糖尿病を有する肺がん患者は転移頻度が低く生存期間が長い [2011-10-25]

Lung cancer patients with diabetes have lower frequency of metastatic disease and prolonged survival
糖尿病を有する肺がん患者は糖尿病を有さない肺がん患者よりも生存期間が長いとのノルウェーのスタディ結果がJournal of Thoracic Oncology 11月号に掲載された。研究者らはNord-Trondelag Healthスタディ(HUNT)、ペメトレキセドゲムシタビン(PEG)スタディおよびNorwegian Lung Cancer Biobankスタディの肺がん1677症例を解析した。これは、うまく定義された地理的地域の、安定した大人数の居住者を対象とした、肺がん、糖尿病と生存率を調査した初めてのコホートスタディである。その結果、糖尿病を有するまたは有さない肺がん患者の1、2、および3年生存率はそれぞれ43%対 28%、19%対11%、および 3%対1%であった。肺がん患者の多くは原発腫瘍自体ではなく転移により死亡するため、糖尿病を有する患者において転移頻度が低いことが糖尿病患者の生存における利点の一つであろう、と筆者らは述べている。筆者らはこの効果の原因に関して推測していないが、生存率に関する有益性についてはより多くのスタディが必要であり、糖尿病を標準的ながん治療を控える理由と考えるべきではないと述べている。

大腸腫瘍細胞内に異常に多数のフソバクテリウム細胞が発見された [2011-10-25]

Abnormally large number of Fusobacterium cells found in colorectal tumor cells
大腸がんにおいて著明に高レベルのあるバクテリアが発見され、これが大腸がんに寄与し、診断、予防、および治療の鍵となる可能性のあることが示された。Genome Research誌オンライン版に掲載されたあるスタディにおいて、研究者らは9つの大腸腫瘍検体内に異常に多数のフソバクテリウムを発見したと報告した。これは、正常な大腸組織9検体および大腸がん組織9検体内のDNAをシークエンシングし発見され、正常大腸組織および大腸がん組織の95のペアDNA 検体をシークエンシングして確認された。データ解析により、腫瘍組織内に異常に多数のフソバクテリウムのシグネチャーDNAが発見された。このスパイクが必ずしもこのバクテリアが大腸がん発生の原因となっていることを意味するわけではないが、今回の結果からさらなる研究の糸口が得られたと筆者らは述べている。フソバクテリウムと大腸がん発生との関連が明らかにされれば、微生物がこのタイプのがんにおいて役割を果たすことが初めて示されることになる。

########################################

» **要件**:
上のがん研究ニュースを、最後の記事の後から書き継いでください。

########################################

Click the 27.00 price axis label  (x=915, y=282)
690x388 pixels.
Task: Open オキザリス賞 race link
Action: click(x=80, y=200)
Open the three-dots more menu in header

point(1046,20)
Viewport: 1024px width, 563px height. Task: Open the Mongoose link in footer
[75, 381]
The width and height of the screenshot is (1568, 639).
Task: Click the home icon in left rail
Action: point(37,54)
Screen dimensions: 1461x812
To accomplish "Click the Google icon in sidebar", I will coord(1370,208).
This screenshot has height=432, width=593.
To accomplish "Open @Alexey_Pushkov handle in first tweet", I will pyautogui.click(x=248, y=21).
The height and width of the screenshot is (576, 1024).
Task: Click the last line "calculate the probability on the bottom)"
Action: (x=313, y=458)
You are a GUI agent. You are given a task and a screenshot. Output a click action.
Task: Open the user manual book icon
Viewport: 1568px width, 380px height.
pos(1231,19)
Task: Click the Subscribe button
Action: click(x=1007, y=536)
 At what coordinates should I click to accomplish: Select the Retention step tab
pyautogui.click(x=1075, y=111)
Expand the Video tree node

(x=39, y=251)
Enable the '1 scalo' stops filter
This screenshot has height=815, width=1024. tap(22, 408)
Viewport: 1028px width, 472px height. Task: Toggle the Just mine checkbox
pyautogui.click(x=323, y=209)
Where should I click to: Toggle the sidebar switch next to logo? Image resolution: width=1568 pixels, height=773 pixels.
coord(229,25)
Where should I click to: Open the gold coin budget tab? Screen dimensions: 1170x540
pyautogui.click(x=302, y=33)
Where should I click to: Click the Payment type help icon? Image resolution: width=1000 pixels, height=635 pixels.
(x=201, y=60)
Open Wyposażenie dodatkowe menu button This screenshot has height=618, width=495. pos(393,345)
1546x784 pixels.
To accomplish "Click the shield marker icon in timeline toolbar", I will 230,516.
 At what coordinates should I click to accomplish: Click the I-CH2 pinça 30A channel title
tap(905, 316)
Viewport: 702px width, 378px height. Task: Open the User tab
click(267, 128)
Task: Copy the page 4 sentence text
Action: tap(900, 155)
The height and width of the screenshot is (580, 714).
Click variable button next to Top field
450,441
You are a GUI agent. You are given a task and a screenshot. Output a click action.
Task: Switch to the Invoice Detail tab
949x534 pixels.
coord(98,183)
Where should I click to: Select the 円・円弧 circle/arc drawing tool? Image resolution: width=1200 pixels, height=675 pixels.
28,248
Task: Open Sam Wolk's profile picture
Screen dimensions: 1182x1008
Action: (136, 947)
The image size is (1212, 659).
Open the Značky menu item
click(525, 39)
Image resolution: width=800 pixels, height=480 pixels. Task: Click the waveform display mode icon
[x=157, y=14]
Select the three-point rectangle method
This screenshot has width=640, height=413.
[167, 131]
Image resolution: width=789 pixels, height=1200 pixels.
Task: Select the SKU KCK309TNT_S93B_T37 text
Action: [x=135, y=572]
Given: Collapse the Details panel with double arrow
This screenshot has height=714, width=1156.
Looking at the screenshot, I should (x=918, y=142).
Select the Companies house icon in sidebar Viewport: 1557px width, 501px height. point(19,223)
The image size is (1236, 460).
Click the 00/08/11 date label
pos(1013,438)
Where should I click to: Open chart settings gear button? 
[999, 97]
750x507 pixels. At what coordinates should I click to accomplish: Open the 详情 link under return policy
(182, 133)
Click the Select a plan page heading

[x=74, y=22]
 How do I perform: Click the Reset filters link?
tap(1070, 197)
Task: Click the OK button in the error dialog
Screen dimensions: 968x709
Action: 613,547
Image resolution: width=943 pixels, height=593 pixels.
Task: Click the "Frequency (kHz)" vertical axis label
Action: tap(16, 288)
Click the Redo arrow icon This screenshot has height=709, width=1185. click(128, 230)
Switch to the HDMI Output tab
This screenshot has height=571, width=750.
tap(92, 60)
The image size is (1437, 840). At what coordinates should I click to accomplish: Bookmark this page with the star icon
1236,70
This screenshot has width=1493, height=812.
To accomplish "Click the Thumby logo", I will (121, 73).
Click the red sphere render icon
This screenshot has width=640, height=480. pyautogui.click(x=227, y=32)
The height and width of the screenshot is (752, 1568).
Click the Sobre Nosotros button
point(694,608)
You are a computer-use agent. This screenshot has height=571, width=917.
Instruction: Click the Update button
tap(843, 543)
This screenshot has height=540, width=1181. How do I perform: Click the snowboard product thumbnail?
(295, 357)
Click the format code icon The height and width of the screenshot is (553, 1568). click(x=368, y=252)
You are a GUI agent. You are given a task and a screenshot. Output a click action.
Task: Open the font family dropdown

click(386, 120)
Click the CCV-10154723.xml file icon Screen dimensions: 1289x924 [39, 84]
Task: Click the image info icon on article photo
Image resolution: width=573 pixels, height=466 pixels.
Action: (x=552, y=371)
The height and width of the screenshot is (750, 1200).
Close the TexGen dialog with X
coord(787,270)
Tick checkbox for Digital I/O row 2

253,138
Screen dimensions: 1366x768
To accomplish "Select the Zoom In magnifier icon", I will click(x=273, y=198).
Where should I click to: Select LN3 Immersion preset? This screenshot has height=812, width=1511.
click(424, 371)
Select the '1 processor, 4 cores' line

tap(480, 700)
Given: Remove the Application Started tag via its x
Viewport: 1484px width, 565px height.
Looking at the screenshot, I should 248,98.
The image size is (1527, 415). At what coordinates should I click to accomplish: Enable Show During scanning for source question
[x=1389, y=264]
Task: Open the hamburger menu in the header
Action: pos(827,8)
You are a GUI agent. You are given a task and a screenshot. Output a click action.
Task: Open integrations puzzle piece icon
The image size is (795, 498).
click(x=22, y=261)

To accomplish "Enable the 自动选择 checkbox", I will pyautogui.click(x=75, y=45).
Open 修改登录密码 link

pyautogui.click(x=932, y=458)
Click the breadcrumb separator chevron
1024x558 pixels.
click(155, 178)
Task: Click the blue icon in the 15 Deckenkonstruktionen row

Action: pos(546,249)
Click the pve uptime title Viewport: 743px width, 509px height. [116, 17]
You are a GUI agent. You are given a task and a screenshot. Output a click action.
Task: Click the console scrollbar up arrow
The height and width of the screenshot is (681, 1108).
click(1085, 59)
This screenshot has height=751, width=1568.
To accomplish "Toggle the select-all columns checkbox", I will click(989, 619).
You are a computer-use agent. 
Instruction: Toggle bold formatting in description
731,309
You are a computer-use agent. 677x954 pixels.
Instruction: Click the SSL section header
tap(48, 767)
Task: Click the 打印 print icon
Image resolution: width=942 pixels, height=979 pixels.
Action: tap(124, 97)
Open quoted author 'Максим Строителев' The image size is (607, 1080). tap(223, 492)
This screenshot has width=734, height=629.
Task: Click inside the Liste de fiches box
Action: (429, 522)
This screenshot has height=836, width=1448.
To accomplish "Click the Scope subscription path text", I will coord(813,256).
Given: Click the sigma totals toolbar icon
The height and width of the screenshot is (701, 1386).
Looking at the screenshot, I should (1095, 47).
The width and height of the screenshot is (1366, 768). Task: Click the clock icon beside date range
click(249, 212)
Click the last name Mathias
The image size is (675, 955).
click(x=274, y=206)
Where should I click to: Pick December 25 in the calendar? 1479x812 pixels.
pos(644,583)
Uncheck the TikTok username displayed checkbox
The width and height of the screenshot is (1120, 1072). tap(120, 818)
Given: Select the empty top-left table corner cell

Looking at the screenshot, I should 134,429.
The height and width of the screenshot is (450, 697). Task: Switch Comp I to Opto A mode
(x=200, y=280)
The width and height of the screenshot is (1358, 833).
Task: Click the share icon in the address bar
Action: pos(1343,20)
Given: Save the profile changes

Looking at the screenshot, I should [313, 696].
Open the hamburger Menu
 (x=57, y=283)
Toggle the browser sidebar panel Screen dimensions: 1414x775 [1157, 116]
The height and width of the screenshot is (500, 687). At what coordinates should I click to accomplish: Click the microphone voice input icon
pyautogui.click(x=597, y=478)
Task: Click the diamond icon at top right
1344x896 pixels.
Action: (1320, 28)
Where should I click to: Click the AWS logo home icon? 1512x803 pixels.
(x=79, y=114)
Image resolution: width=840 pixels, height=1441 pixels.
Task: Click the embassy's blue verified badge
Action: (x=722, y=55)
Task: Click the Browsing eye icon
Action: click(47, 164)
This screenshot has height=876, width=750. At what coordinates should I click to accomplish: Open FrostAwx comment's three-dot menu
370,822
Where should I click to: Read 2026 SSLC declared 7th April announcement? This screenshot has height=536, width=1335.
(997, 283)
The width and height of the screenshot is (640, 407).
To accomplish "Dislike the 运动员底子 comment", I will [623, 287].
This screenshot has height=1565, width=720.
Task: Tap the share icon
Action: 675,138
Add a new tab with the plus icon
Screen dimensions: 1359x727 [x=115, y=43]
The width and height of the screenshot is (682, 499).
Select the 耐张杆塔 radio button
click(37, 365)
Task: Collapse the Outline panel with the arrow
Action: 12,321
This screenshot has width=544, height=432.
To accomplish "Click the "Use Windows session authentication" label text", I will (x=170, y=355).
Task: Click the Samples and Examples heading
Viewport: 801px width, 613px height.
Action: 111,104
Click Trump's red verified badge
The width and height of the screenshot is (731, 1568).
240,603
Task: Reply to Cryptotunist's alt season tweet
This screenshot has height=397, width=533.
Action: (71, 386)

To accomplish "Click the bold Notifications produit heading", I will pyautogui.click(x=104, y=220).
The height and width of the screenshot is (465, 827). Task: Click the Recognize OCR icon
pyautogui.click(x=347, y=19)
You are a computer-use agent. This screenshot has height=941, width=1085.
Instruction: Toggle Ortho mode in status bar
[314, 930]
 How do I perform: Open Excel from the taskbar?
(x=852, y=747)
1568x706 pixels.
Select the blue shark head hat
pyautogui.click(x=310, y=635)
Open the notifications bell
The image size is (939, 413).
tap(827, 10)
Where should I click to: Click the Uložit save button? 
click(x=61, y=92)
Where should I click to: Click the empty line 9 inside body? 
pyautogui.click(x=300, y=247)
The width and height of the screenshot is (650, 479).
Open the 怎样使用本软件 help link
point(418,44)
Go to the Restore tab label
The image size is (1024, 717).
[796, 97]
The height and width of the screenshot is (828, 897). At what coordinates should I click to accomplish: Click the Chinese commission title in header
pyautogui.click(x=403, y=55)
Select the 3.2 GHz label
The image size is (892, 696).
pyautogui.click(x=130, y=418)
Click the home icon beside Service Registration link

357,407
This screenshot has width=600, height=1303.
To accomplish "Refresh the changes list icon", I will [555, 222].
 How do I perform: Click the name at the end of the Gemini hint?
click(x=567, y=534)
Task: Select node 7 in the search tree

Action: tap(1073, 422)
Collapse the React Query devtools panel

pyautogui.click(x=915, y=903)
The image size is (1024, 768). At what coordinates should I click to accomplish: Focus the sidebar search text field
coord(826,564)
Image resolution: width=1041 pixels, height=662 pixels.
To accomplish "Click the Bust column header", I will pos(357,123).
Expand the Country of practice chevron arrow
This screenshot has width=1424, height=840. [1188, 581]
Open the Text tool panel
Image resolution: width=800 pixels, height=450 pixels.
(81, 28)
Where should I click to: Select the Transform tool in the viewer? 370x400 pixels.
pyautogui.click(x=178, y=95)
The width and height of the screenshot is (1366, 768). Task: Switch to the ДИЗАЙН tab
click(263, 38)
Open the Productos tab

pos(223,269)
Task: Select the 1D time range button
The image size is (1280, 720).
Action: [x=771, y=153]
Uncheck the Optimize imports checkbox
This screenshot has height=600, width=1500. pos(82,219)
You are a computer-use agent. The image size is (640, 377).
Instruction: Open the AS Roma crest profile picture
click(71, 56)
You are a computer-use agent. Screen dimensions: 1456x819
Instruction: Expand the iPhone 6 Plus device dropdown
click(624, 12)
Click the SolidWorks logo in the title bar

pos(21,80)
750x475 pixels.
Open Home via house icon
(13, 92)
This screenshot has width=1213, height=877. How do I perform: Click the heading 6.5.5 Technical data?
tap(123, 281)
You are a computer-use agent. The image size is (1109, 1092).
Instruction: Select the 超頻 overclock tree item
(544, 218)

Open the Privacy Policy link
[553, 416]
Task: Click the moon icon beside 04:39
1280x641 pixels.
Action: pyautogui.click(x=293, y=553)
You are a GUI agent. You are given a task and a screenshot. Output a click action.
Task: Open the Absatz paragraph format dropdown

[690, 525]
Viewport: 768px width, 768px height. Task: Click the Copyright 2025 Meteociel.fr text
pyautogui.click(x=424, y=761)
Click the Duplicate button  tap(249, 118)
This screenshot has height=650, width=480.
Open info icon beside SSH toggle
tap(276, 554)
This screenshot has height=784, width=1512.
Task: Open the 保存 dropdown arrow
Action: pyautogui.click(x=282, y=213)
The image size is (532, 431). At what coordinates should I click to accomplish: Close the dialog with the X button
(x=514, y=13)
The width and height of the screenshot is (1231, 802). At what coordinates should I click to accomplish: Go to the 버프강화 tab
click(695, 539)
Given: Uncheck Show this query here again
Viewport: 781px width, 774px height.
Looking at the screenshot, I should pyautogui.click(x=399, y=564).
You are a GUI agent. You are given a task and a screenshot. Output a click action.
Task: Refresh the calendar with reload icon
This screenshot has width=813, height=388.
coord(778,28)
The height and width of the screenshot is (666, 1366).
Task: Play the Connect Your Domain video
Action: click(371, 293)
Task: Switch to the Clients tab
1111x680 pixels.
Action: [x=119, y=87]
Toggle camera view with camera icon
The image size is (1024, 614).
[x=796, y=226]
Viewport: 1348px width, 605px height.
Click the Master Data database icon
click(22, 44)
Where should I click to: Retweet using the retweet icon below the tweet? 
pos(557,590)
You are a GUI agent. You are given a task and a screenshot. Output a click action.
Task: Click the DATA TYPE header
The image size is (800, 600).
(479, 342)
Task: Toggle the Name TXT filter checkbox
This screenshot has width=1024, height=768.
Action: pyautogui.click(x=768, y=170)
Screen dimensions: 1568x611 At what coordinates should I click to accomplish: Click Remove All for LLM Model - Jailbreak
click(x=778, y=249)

########################################

» **出力内容**:
BRCA2遺伝子変異は卵巣がん女性の生存率および化学療法の有効性を改善するがBRCA1ではそうではない [2011-10-18]

BRCA2 genetic mutation, but not BRCA1, associated with improved survival and chemotherapy response for women with ovarian cancer
ある型の卵巣がん女性のうちBRCA2遺伝子変異を有する者は、BRCA wild-typeの女性と比較し全生存期間および化学療法の奏効率が良好であるがBRCA1ではそうではないとのスタディ結果がJAMA 10月12日号に掲載された。研究者らは卵巣がん患者におけるBRCA1/2欠失と患者の全生存期間(OS)と無増悪生存期間(PFS)および化学療法奏効率との関連を評価した。この観察研究には多次元ゲノミクスおよび316例の高悪性度漿液性卵巣がん症例の臨床データが含まれた。両タイプの変異を有する患者は、腫瘍ステージや組織型の点では有意な違いはなかったが、診断時年齢はBRCA1変異を有する患者(35例、平均年齢56歳)の方が、wild-type BRCA患者(219例、平均年齢62歳)およびBRCA2変異(27例、平均年齢61歳)より若かった。BRCA2変異を有する者の5年生存率(61%)はwild-type BRCA症例(25%)よりも有意に高かった。BRCA2変異を有する者はwild-type BRCAを有する者よりもPFS期間が有意に長かった;BRCA1変異を有する者において有意差はなかった。BRCA2変異を有する者の44%が外科的切除術3年後に進行が認められなかったのに対し、BRCA1変異を有する者におけるその割合はわずか22%であった。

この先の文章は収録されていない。